■ What needs to be done
Using the Buffalo Tom post below, decide whether each statement agrees with it: (a) J. Mascis produced the band's first disc; (b) Let Me Come Over was the band's second record; (c) the writer owns the band's first disc. Give yes or no for each, quoting the deciding words of the post.

-- Excerpt follows --

January 9, 2007

On a Losin’ Streak

Buffalo Tom “Taillights Fade”

I mentioned Buffalo Tom in passing recently, and today wanted to fulfill the promise of reminding y’all that they were awesome.

Initially dissed as “Dinosaur Jr. Jr.” (J. Mascis produced their first disc, which I don’t have), these Boston alt rockers had really found their voice by their third platter, 1992’s Let Me Come Over.

The distortion was still there, but the songwriting suggested something a little more heartland, a distillation of Paul Westerberg’s tender moments that mostly ditched the boozy self-destructive streak for pure heatbreak restrained by some hint of stoicism. They became a great folk-rock band that knew how to deploy the weapons of their era.

“Taillights Fade” is my favorite Buf-Tom jam, and it might be everybody else’s. After all, it’s kinda their grand majestic power ballad moment. It’s a bit of a slow-burner, but gets some momentum out of the soft-verse-loud-chorus thing (like I said, weapons of their era).

-- Excerpt concluded --
-- Extracted information follows --

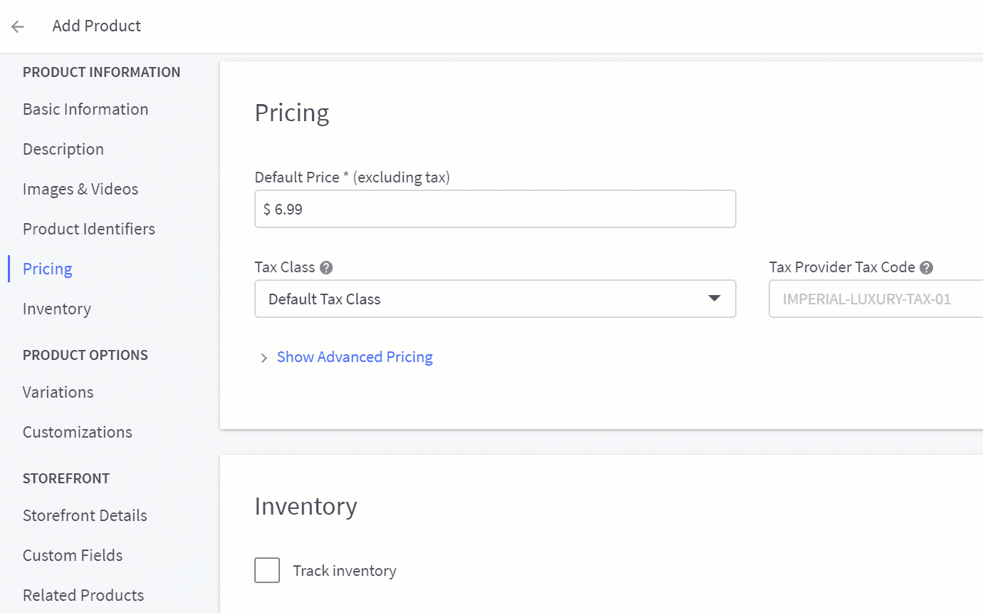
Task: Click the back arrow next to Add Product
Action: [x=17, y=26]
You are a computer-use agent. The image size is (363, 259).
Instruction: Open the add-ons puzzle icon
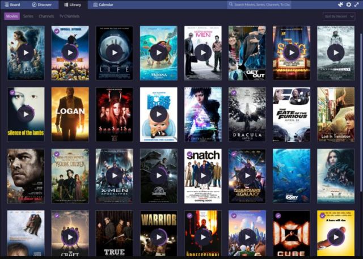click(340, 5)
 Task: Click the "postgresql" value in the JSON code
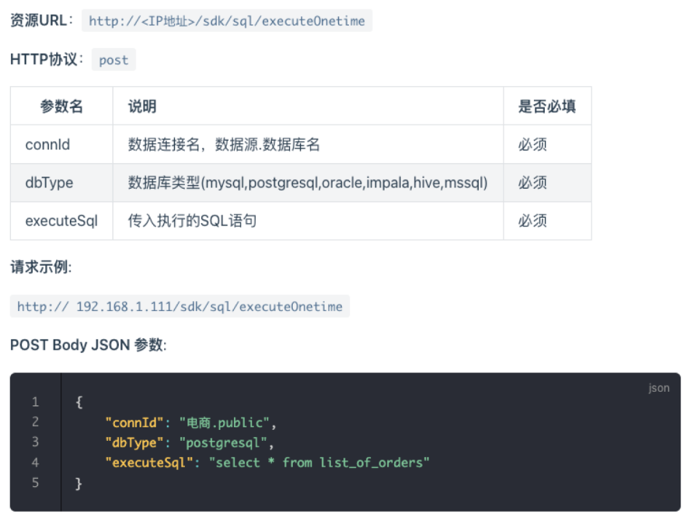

-- Extracted information concluded --

■ Output
(a) Yes: "J. Mascis produced their first disc"
(b) No: "by their third platter, 1992’s Let Me Come Over"
(c) No: "which I don’t have"